EC2 has min billing so bringing in instances in and out too frequently can be costly
Cool down period waits for a the time period before a scaling action is applied since the last scaling action
What are NLBs?
Network Load balancer
Only understand TCP and UDP, non-HTTP(s)
~100ms vs ~400ms for ALBs
Rapid scaling - millions of requests per second
1 interface with static IP/AZ, can use EIPs
What is SSL Offload
ELBs have 3 types of SSL off load:
1. Bridging - SSL is terminated on the LB, LB needs an SSL Cert matching the domain name, new encrypted connection between ALB and EC2 instances (ALB decrypts and then re-encrypts when talking to EC2 instances so EC2 needs to decrypt which can be an overhead)

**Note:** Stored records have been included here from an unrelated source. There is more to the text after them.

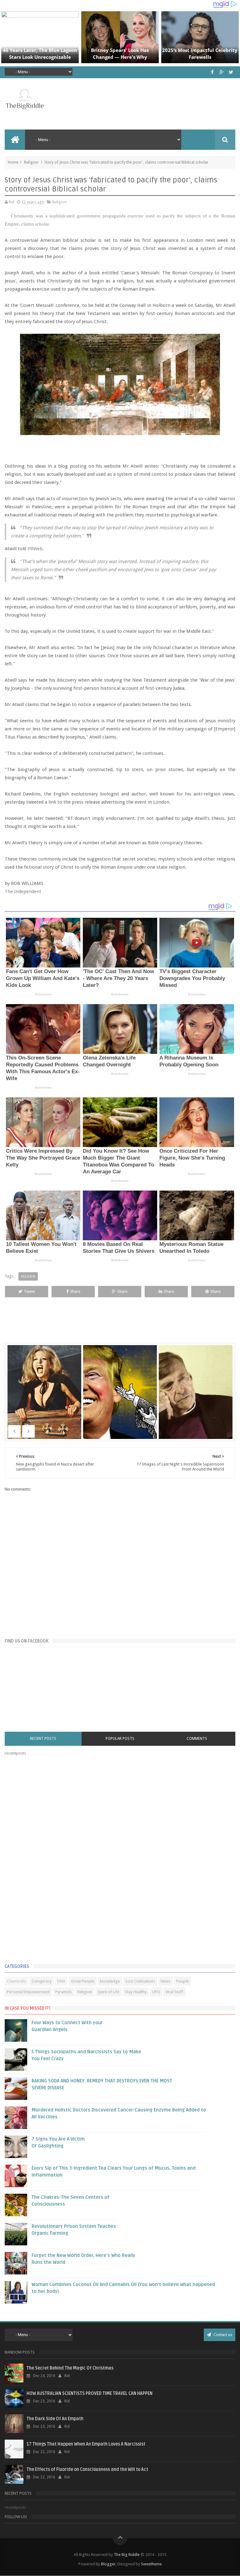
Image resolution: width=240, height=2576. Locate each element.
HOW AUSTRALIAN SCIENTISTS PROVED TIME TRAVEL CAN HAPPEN (89, 2393)
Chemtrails (16, 1981)
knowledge (110, 1981)
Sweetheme (151, 2564)
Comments (197, 1738)
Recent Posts (43, 1738)
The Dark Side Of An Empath (55, 2418)
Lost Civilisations (140, 1981)
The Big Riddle (127, 2554)
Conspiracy (42, 1981)
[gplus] (222, 72)
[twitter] (231, 72)
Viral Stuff (174, 1991)
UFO (156, 1991)
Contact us (222, 2334)
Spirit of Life (108, 1991)
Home (13, 162)
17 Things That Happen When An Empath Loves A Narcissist (86, 2444)
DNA (61, 1981)
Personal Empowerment (28, 1991)
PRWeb (35, 548)
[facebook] (212, 72)
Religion (31, 162)
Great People (82, 1981)
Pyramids (63, 1991)
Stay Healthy (136, 1991)
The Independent (23, 891)
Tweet (29, 1291)
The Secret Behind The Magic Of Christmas (70, 2368)
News (166, 1981)
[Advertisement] (51, 1861)
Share (75, 1291)
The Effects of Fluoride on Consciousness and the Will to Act (87, 2469)
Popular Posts (120, 1738)
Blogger (108, 2564)
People (182, 1981)
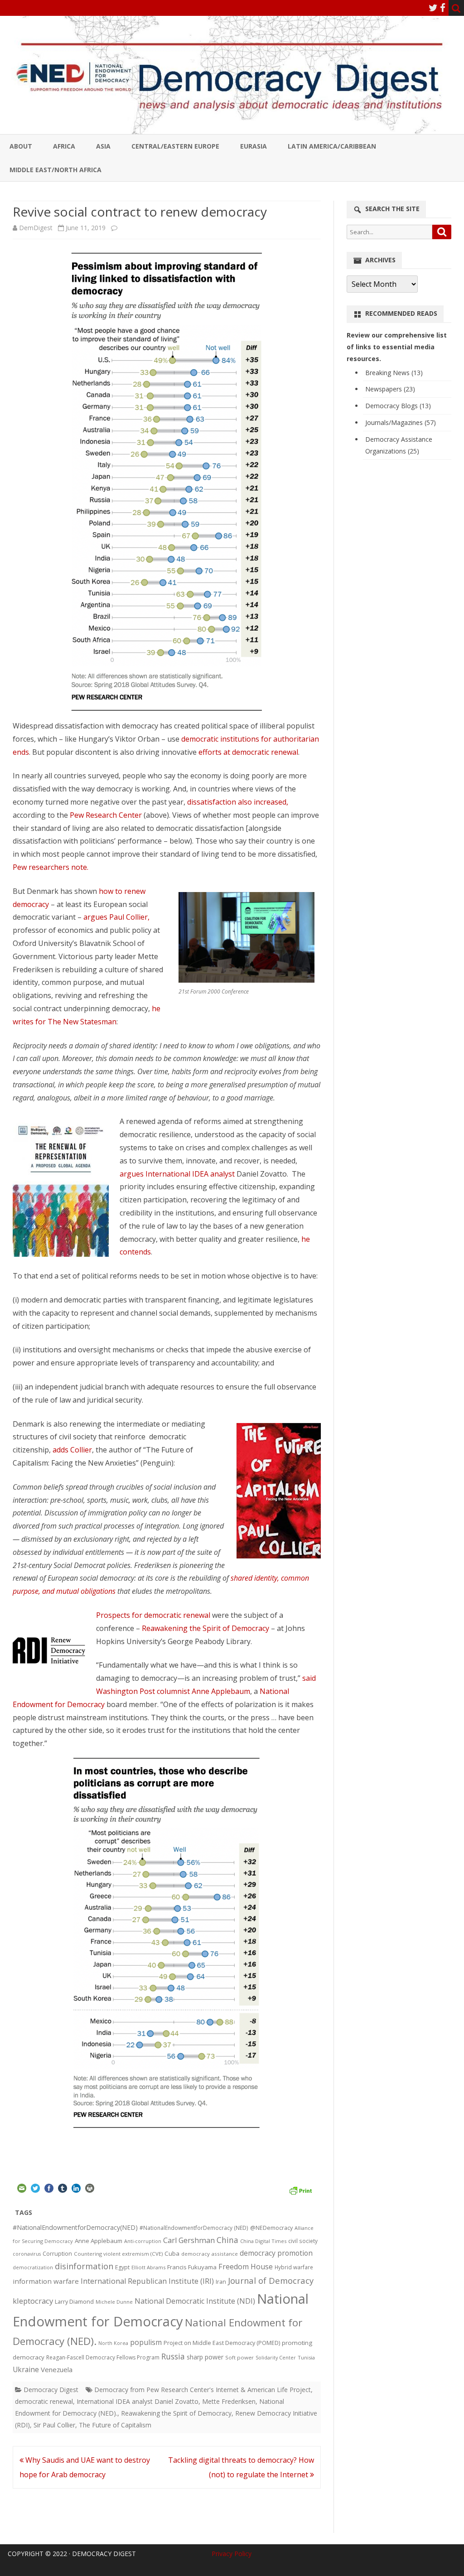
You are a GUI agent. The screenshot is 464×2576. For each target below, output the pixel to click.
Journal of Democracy (271, 2280)
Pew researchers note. (50, 867)
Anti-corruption (142, 2241)
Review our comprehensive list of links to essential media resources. (397, 347)
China (227, 2239)
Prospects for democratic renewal (153, 1615)
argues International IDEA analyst (178, 1174)
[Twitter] (433, 7)
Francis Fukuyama (192, 2267)
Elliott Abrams (148, 2267)
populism (146, 2342)
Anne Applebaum (98, 2241)
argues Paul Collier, (116, 917)
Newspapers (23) (390, 389)
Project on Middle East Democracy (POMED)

- Pass through - NLB usually uses this, does not decrypt, passes it through to EC2, cannot decrypt data, AWS does not know what cert you use on the EC2 instance, still has admin and compute overhead on EC2
- SSL Offload - ELB has cert, but cert not needed on EC2 instance since connection is not HTTPS. Only ELB decrypts, so no overhead on the EC2 instances
What is Session Stickiness?
If enabled, the LB generates a cookie called “aws-alb”
Duration defined by you (1s to 7days)
LB will go to the same backend EC2 instance if the cookie is present
What is Boot time to service time?
Time required by AWS to provision EC2, software updates and installation within the OS - for AWS provided AMIs that is in mins.